Progress in deep learning architectures, efficiently distributed computation, and training algorithms and methodologies have made it possible to train bigger models. As of the time of writing this article, the largest model is OpenAI’s ChatGPT3, which consists of 173 billion parameters; ChatGPT4 parameter information is not yet available. ChatGPT3 is also noteworthy because it has “absorbed” the largest publicly known quantities of text, 45TB of data, in the form of examples of text, all text content of the internet, and other forms of human expression.
While the combined use of techniques like transfer learning, embedding, and transformers for Generative AI is evolutionary, the impact on how AI systems are built and on the adoption by the enterprise is revolutionary.

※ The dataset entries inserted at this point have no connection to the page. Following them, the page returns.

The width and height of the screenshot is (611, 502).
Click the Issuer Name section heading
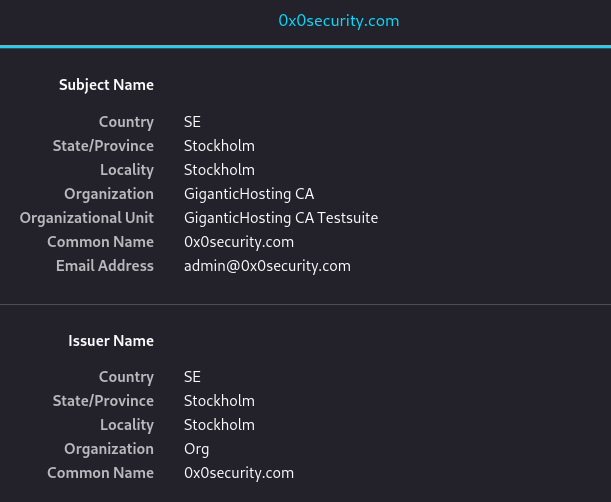pos(111,341)
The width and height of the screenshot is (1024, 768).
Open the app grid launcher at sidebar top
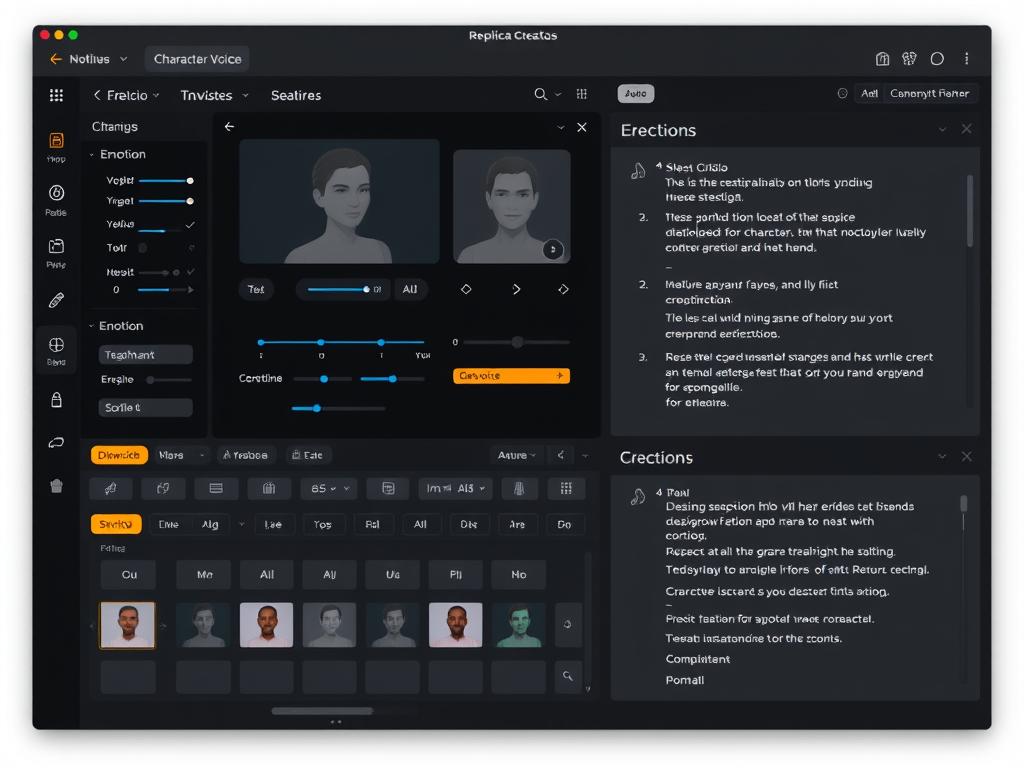click(56, 95)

As a result, the race for dominance of the foundation models, such as the popular Large Language Models (LLMs), is on with incumbent companies and startups vying for a winner-take-all or take-most position.
While the capital requirements for foundation models are high, favoring large incumbents in technology or extremely well-funded startups (read billions of dollars), opportunities for disruption by Generative AI are deep and wide across the enterprise.
Understanding the technology stack
To effectively leverage the potential of generative AI, enterprises and entrepreneurs should understand how its technology layers are categorized, and the implications each has on value creation.
The most basic way to understand the technologies around generative AI is to organize them in a three-layer technology “stack.” At the bottom of this stack are the foundation models, which represent a transformational wave in technology analogous to personal computing or the web. This layer will be dominated by entrenched incumbents such as Microsoft, Google, and Meta, rather than new startup entrants, not too different from what we saw with the mobile revolution or cloud computing. There are two critical reasons for this phenomenon. First, the scale in which these companies operate, and the size of their balance sheets are pretty significant. Secondly, today’s incumbents have cornered the primary resources that fuel foundation models: compute and data.